Activities & Ideas for Teaching Harry Potter and the Socerer's Stone to Middle Schoolers
Page content

Character Activities

Some of the Harry Potter and the Sorcerer’s Stone activities you can do with children help them understand and get to know the characters in J. K. Rowling’s series. Here are three activities to choose from:

  • Choose one of the main student characters: Harry, Ron, Hermione, or Draco. Write a letter home from Hogwarts explaining what has happened after any chapter in the book from that character’s point of view. For example, once Harry, Ron, and Hermione are in Gryffindor house, students can pretend to be one of them and write about the train ride and the sorting hat. Students can write a letter at the end of the novel, explaining how he or she defeated Voldemort’s plan.
  • Create a word web display in your classroom or in students’ reading response journals. After reading a section of the novel, children choose a character and put that character’s name in the middle of a word web. Then they think of adjectives, background information, and character traits that are specific to that character. These word webs can help children keep track of the many characters introduced in this first novel.
  • This activity requires students to choose a character at the beginning of the novel and do several activities with this character each time they read a section. Teachers prepare different character activities that students can choose from. These tasks can range from writing a poem about the character, drawing a picture of the character, comparing yourself to the character, and so on. Students complete a task after each reading assignment.

Timeline Events

One of the Harry Potter and the Sorcerer’s Stone activities that works well is making a timeline of events. This timeline will not necessarily follow the chapters in the book. Ask children to start with Harry as a baby and Voldemort’s attack and finish at the end of Harry’s first year at Hogwarts. To make this timeline, students will have to be able to sequence events and choose important events from the plot (which helps with summarizing skills). The easiest way for students to tackle this activity is to keep a list of important events in their reading response journals. When they finish reading the novel, they can put the events in order and write them on a timeline.

Comparing Movie and Book

One fun activity that children like is to compare the Harry Potter and the Sorcerer’s Stone book to the movie. Once students have read the book, then show them the movie. During the movie, students should take notes on what the similarities and differences are from the book. Next, students are in small groups, and they compare notes to make a long list of similarities and differences. They create a visual presentation that can be hung on a bulletin board or in the hallway. Students can make a chart or Venn diagram to share their information.
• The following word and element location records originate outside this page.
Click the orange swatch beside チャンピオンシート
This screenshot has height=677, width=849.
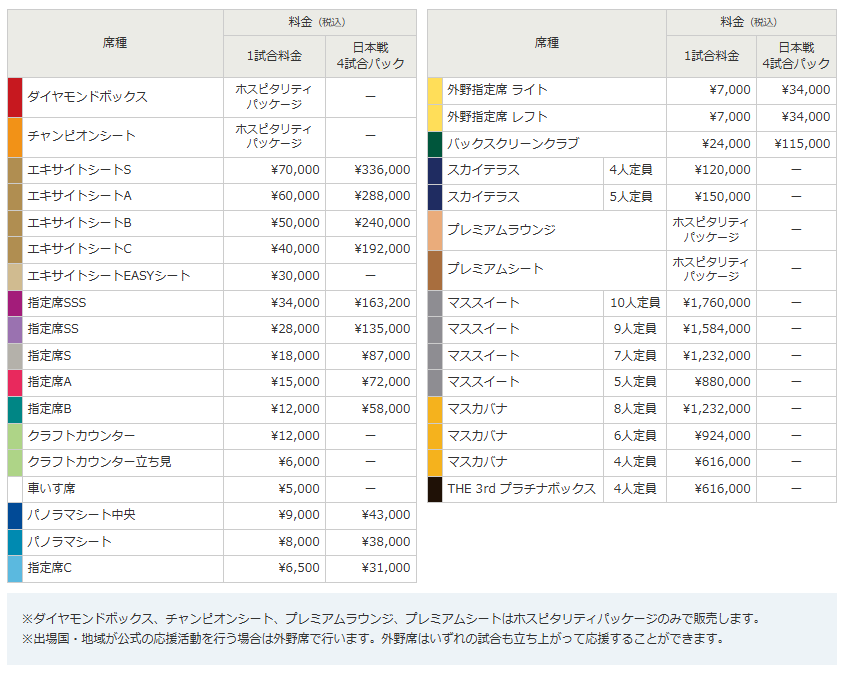point(15,137)
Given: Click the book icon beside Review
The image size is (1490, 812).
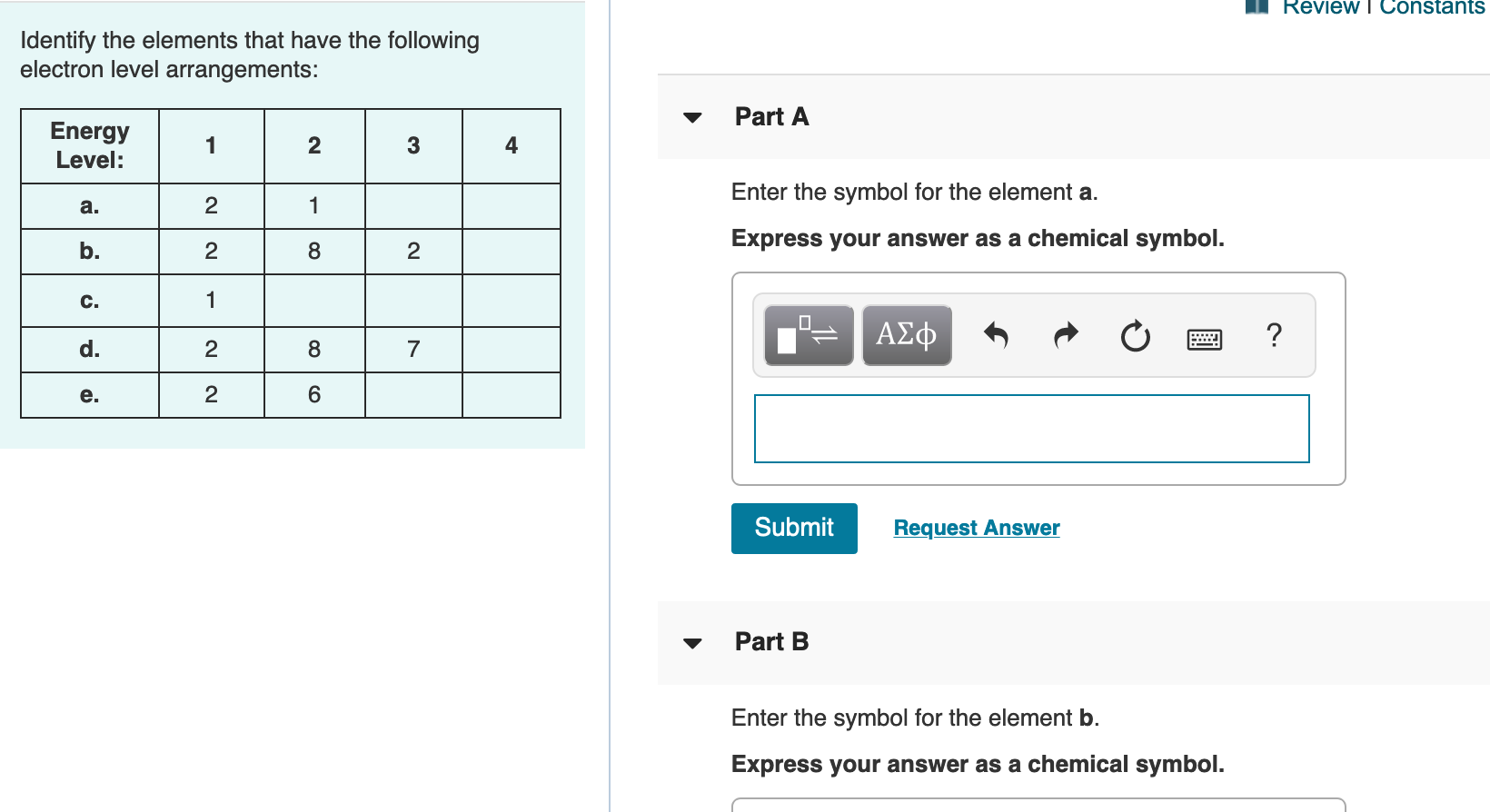Looking at the screenshot, I should pos(1257,7).
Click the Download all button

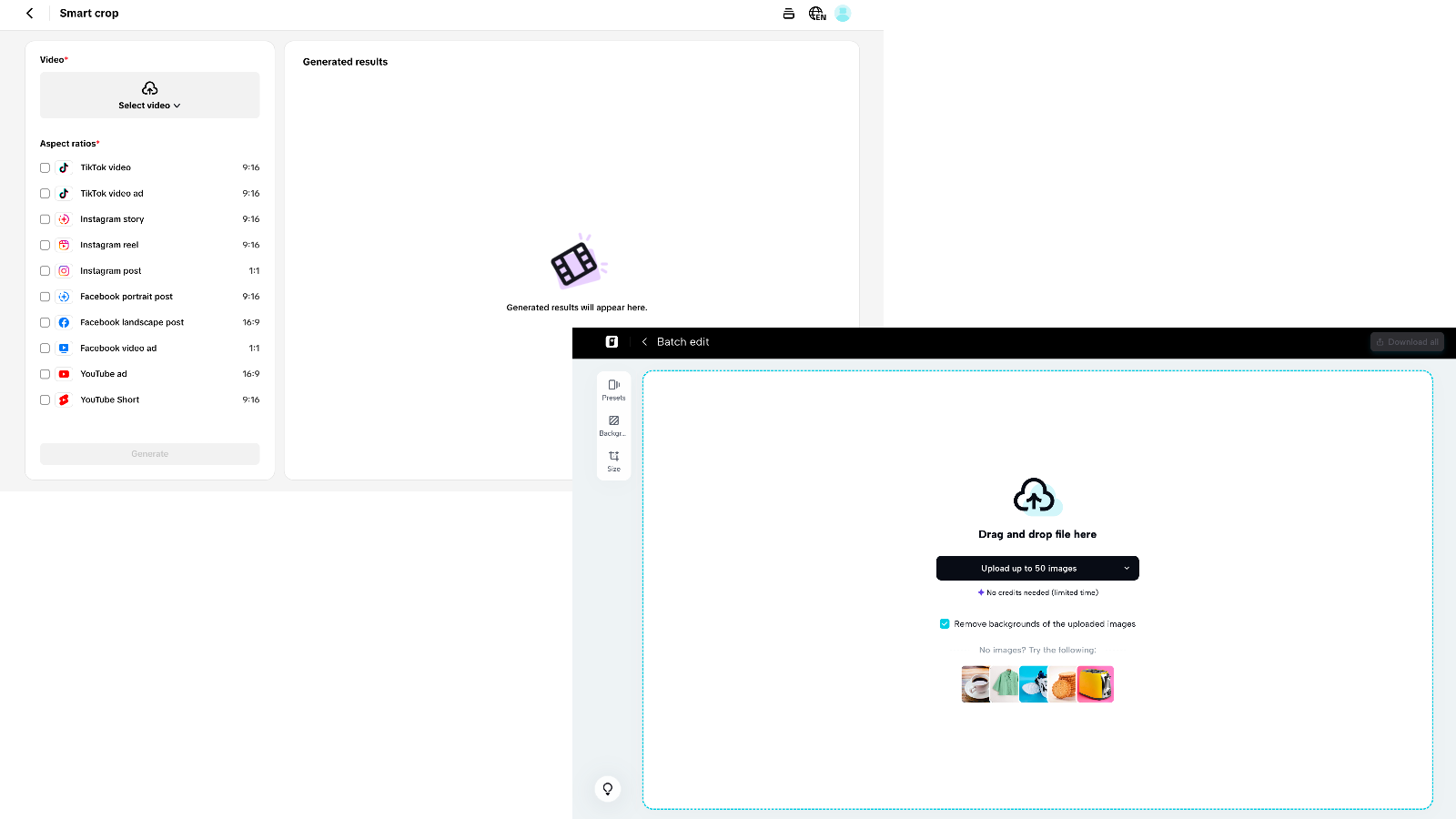point(1407,341)
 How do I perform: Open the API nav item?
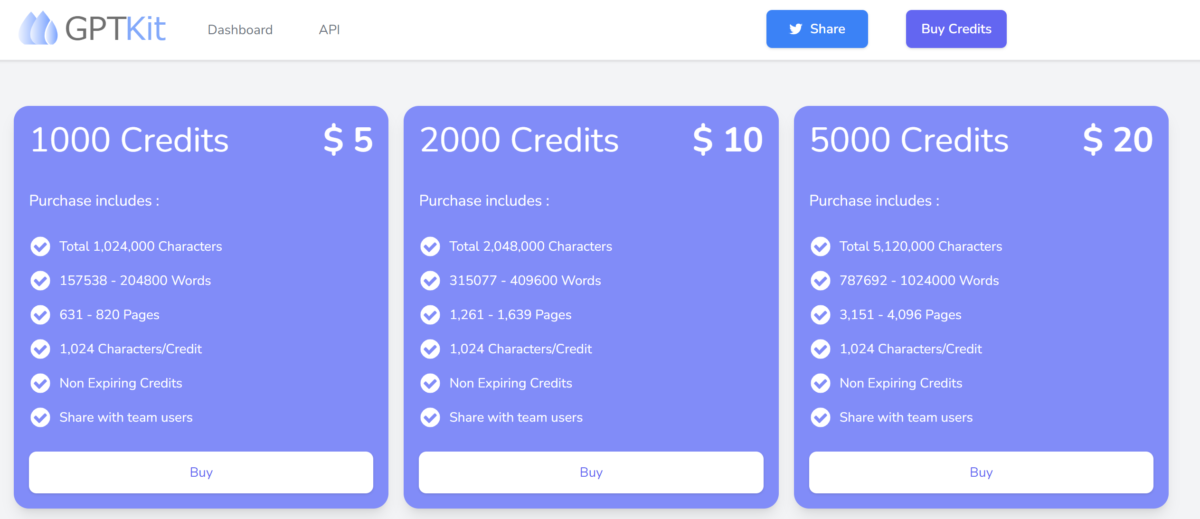pos(329,30)
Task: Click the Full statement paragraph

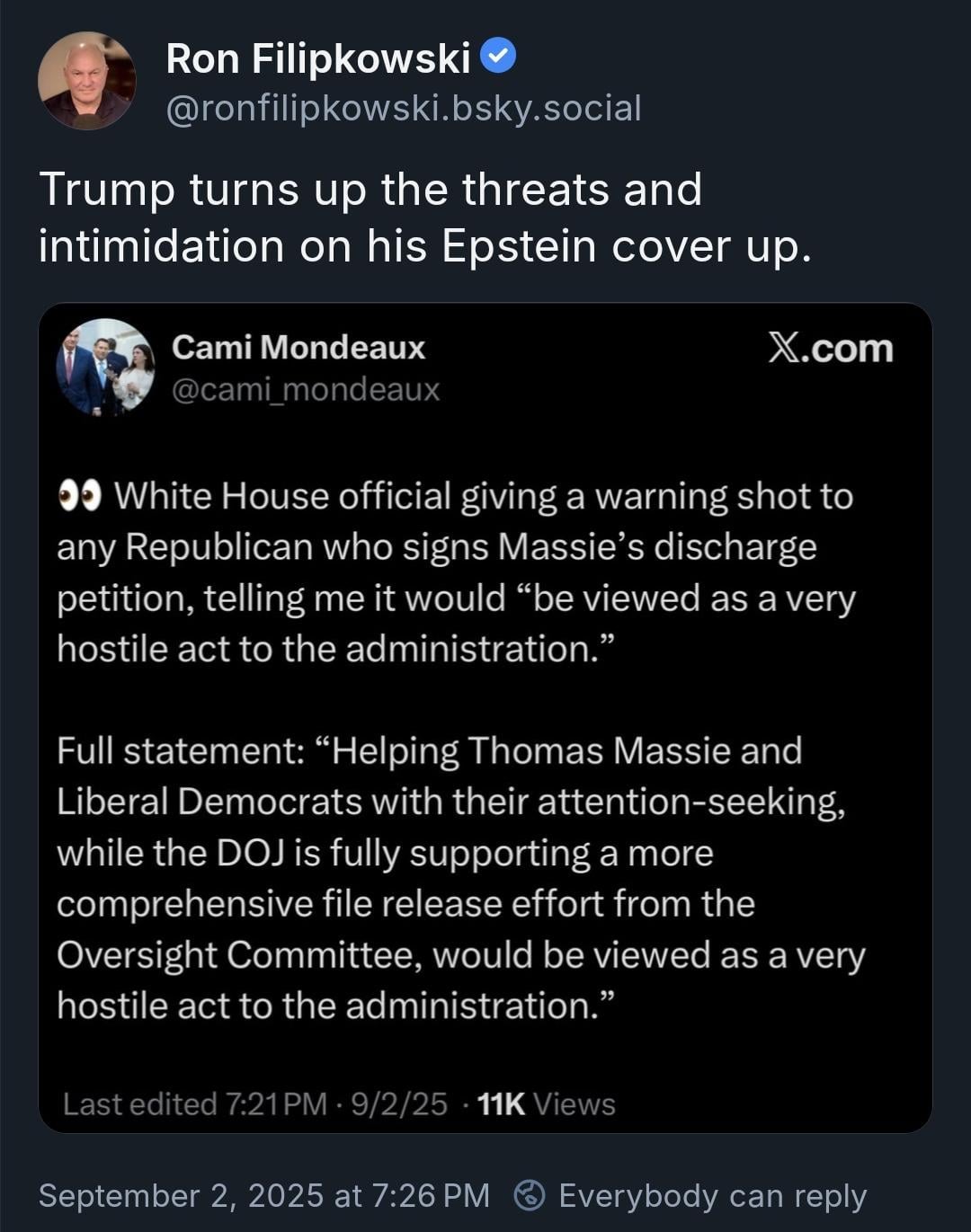Action: point(460,878)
Once students are back together in a whole group, ask them questions such as: Which did you enjoy more? What are the major differences? Why do you think those differences were added to the movie? Why wasn’t every detail of the book shown in the movie? How would you feel if you were J. K. Rowling?

Become a Hogwarts Student

Students will love this activity that goes along with the book. Since Harry is introduced to Hogwarts in this first installment, so are the readers. Let students choose their house, hobbies, and courses of study. Ask students a series of questions to answer in their writing journals that go along with the book. Here are some examples:

  • Which house would you want to be in if you were a Hogwarts student: Gryffindor, Hufflepuff, Ravenclaw, or Slytherin? Explain why you would want to be in the one you chose and what you might say to the sorting hat.
  • Which class would you most enjoy if you were a first year Hogwarts student? Why?
  • Which teacher would you like the best? Which teacher would scare you? Explain why and how you would deal with those two teachers.
  • Would you want to play quidditch? Why or why not? Which position would you want to play?

Once students have answered these questions and made personal comparisons with the novel, they will improve their comprehension of the characters and events in Harry Potter and the Sorcerer’s Stone book.